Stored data

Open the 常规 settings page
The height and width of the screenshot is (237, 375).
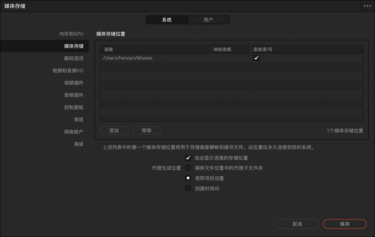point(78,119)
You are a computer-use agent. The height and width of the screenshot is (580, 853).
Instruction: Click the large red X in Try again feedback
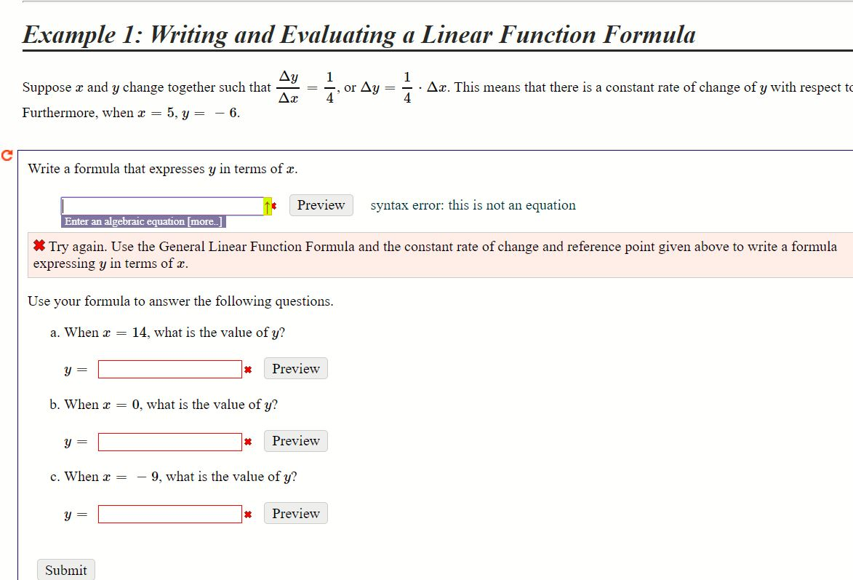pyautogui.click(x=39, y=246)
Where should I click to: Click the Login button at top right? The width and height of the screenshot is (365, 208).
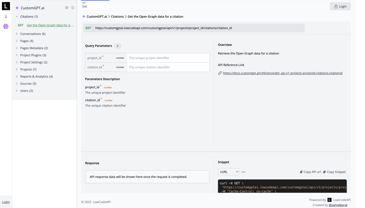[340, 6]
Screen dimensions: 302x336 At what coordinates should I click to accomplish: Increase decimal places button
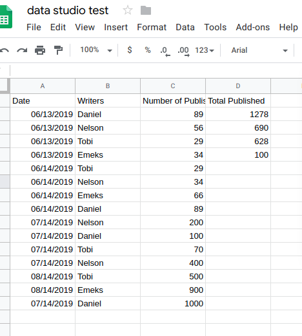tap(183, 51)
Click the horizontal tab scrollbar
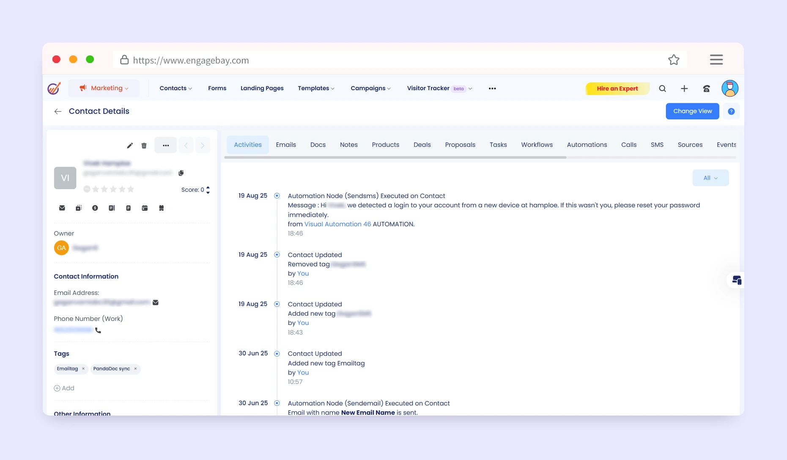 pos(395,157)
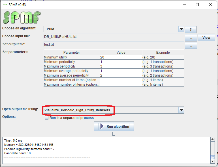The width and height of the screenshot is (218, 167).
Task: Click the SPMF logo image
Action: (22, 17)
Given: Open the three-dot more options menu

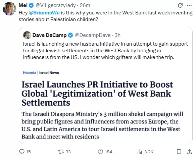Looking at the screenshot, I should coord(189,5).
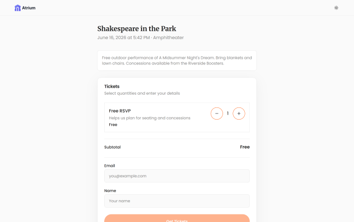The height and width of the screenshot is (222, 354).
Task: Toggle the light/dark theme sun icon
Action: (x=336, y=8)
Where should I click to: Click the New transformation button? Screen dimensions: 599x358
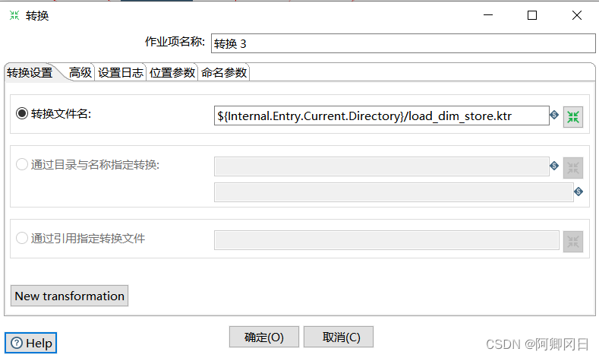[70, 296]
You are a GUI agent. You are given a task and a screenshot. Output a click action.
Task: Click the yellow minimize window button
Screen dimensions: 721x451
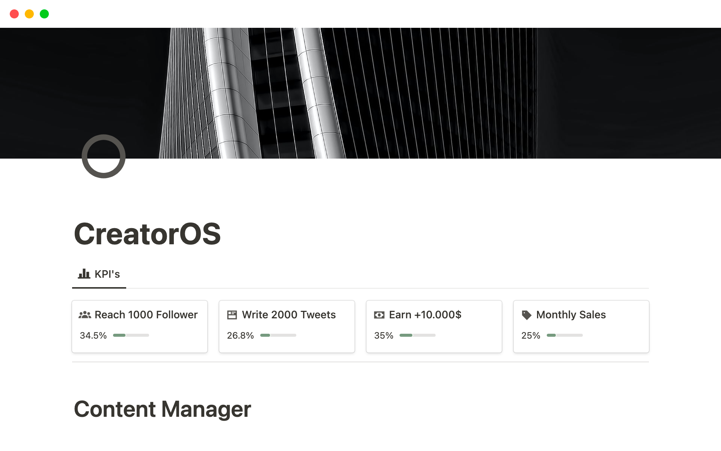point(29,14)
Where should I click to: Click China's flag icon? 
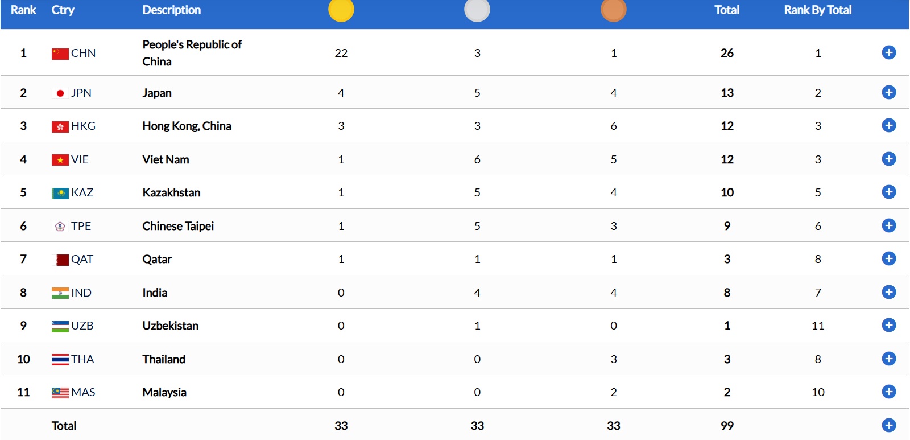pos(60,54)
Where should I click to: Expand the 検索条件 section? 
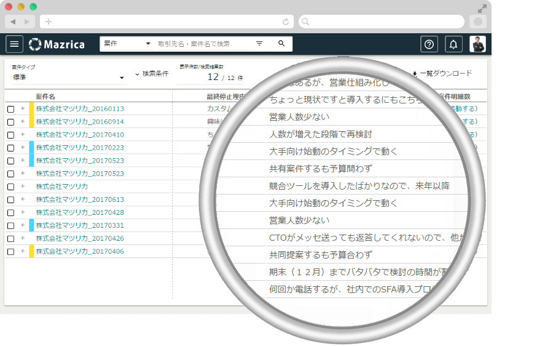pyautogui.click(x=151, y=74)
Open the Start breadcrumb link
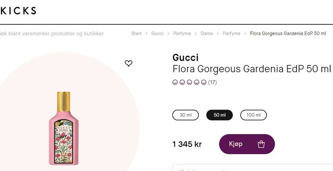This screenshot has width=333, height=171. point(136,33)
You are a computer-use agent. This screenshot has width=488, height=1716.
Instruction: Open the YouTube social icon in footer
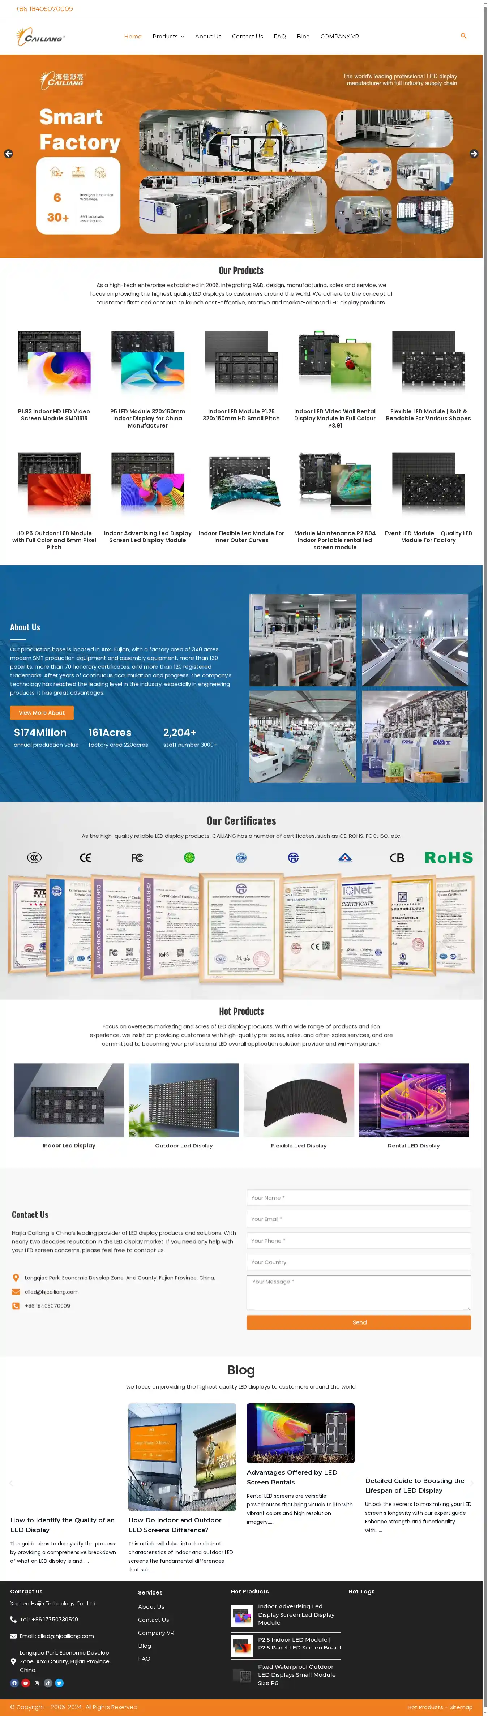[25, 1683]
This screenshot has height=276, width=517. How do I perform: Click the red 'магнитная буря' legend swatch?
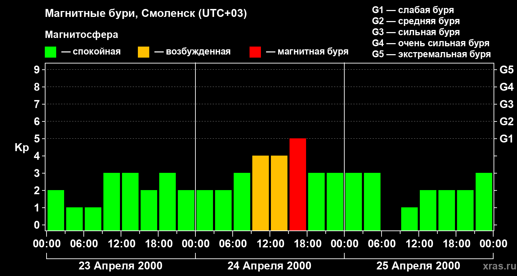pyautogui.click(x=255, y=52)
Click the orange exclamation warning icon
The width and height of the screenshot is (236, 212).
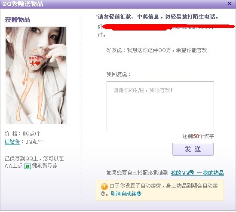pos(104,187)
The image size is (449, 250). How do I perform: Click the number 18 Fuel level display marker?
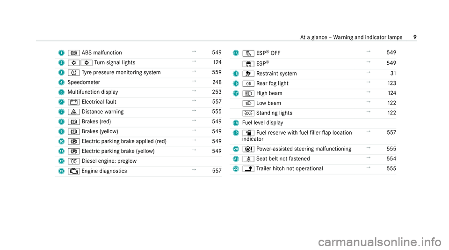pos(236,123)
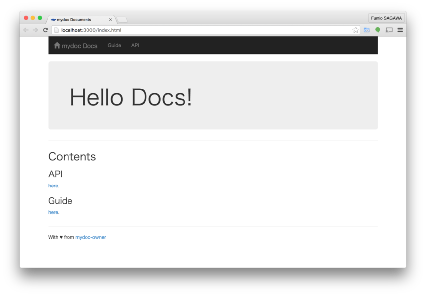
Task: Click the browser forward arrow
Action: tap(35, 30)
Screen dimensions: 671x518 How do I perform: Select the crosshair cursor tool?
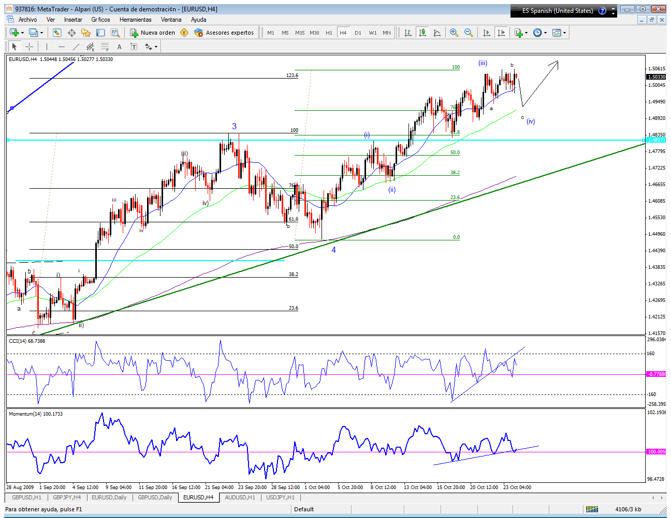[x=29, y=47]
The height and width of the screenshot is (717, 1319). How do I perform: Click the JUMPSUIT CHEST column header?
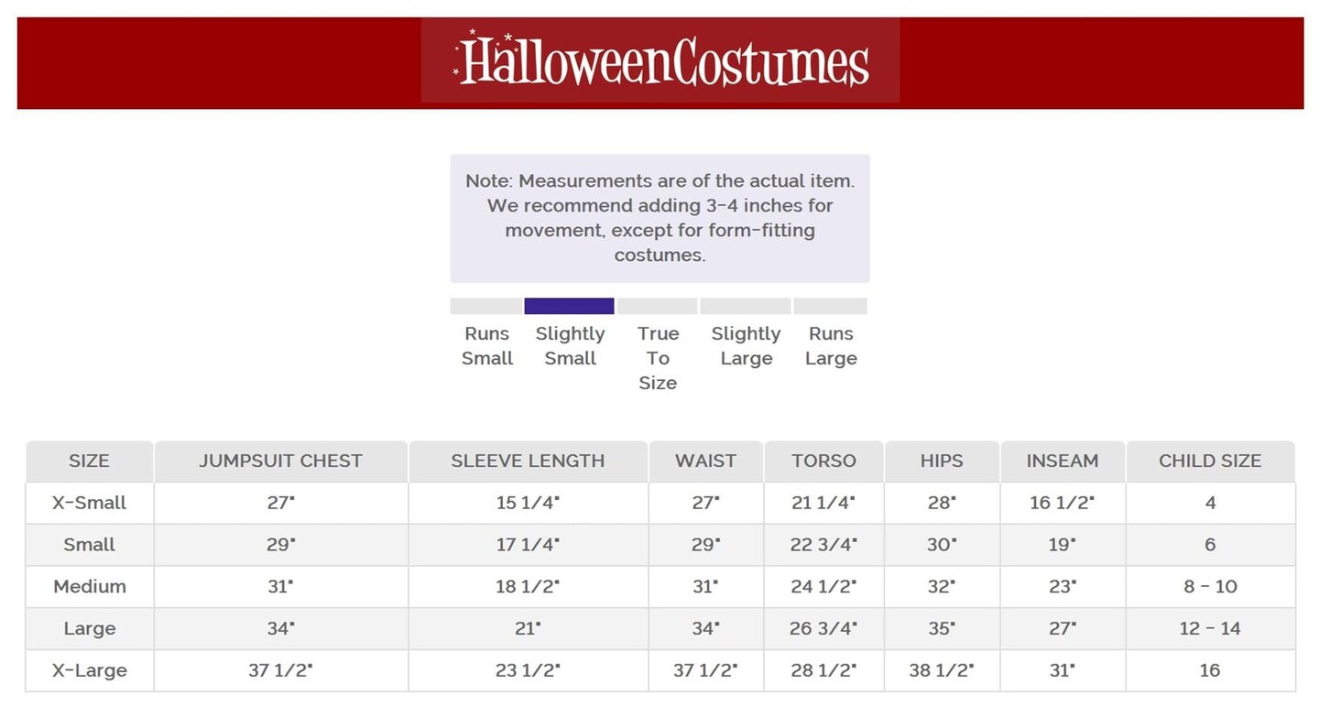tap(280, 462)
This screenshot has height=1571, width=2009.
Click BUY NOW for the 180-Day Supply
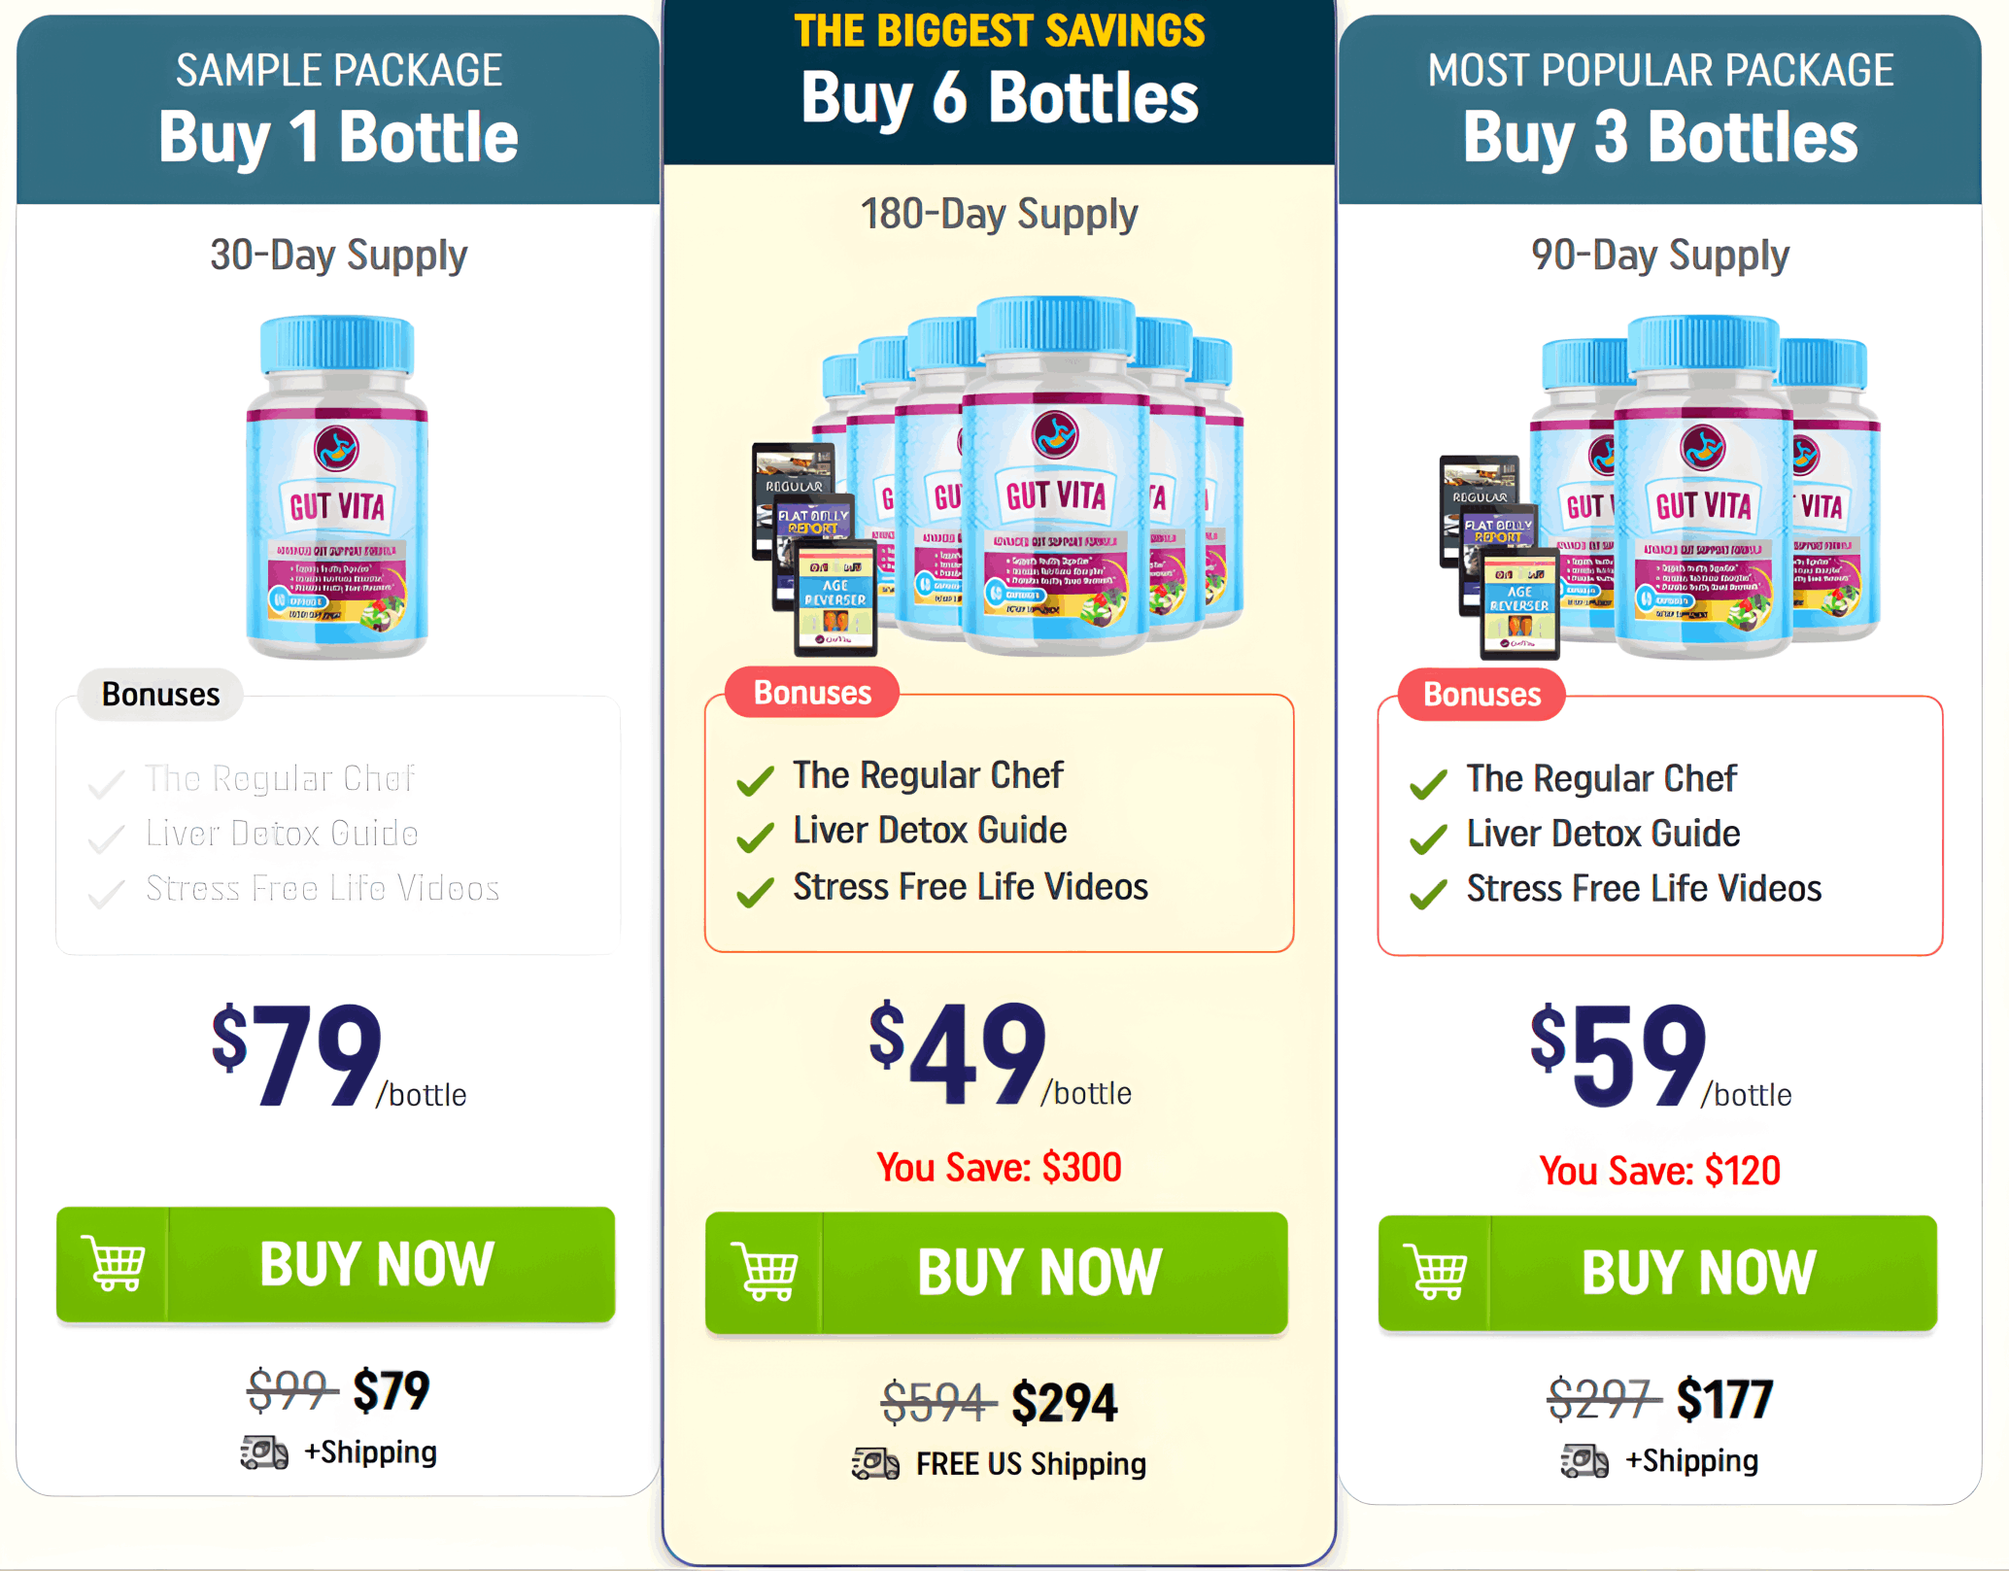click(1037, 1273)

### Exercise goal:
Each line in the data that holds the string "computer" should be found and copied.

### Task solution:
You are a computer-use agent. The height and width of the screenshot is (580, 853).
You are a computer-use agent. This screenshot has width=488, height=1716.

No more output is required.